Starter - Breaded butterfly king prawns with sweet chilli sauce
Main - Ribeye steak with chips (rare)
Wine - Tempranillo
Date visited - 28th April 2013
Rating - 1/5
The premise of this restaurant (part of a chain of six) is simple: Classic steak and wines with the steaks cooked anyway you like, from black to blue. Despite having a name like an episode of EastEnders with a particular focus on domestic violence, you walk into a swish reception with a curved bar that looks like a premium airport lounge.
The first thing you notice is the smell. I like my steak restaurants to smell of meat and fire, Black and Blue smells mainly of imitation leather. The staff are efficient, if a little overworked and soulless, up to the point where you try to pay and leave when it's all downcast eyes and sudden changes of direction. Food descends from the firmament via a silent dumb-waiter, adding to the overall sense of detachment.
The king prawns were satisfactory. A little dry perhaps, and more squashed than butterflied. A worthy testament to the mundanity of the menu options.

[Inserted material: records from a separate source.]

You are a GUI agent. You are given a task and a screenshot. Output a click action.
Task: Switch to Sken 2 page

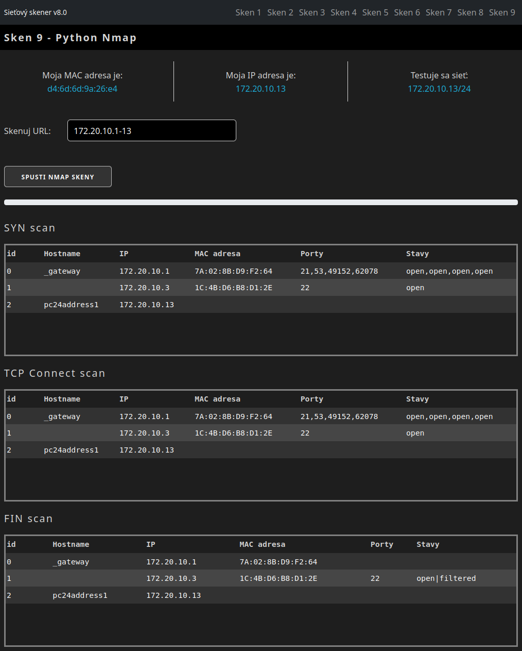pyautogui.click(x=280, y=12)
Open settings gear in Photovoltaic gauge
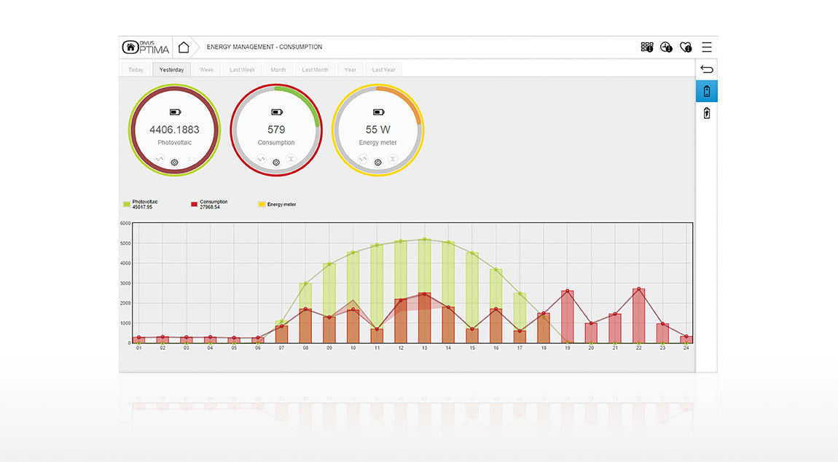Screen dimensions: 838x462 [x=174, y=163]
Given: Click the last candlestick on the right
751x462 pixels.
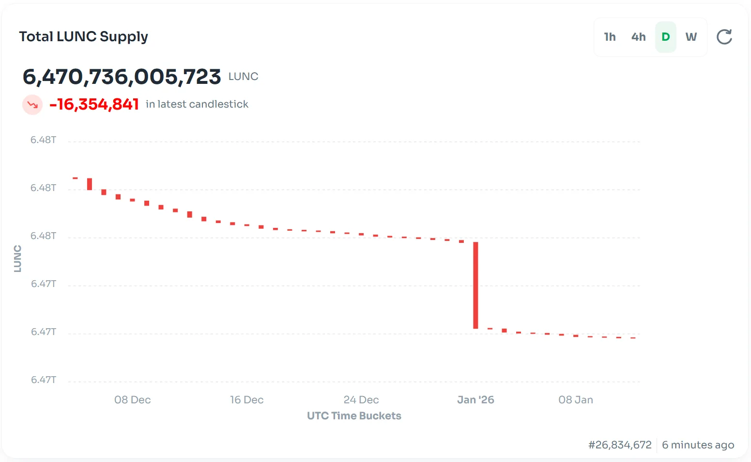Looking at the screenshot, I should 633,338.
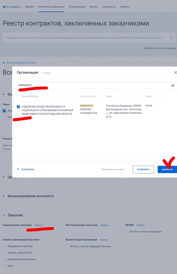This screenshot has width=177, height=274.
Task: Click the Очистить X icon
Action: click(18, 169)
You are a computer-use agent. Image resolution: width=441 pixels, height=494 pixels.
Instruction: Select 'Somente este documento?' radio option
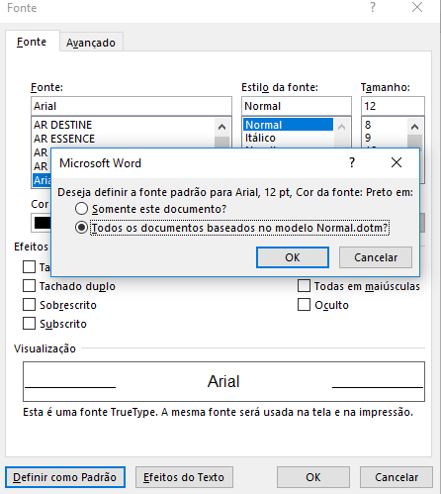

I was hoping that a specialist steak place would do a good steak. The 28-day aged Aberdeen Ribeye tasted just plain old. As if somebody had bought a supermarket steak and left it, forgotten in the bottom of a drawer. It had none of the depth of flavour that you would imagine, almost as if it had been cooked in a laboratory. No trace of juice or blood oozed from its depths, and it was chewy to the point of mild nausea. No hint of char on the outside, no hint that it had been rested. The Toyota Corolla of the steak world, if you will, except it cost a small fortune.
The house wine, some sort of Tempranillo, was reassuringly bland.
On the plus side they serve tap water in jugs with slices of lemon and ice. And the menu states that all of the 12.5% service charge goes to their staff, though judging by their faces that is all they get.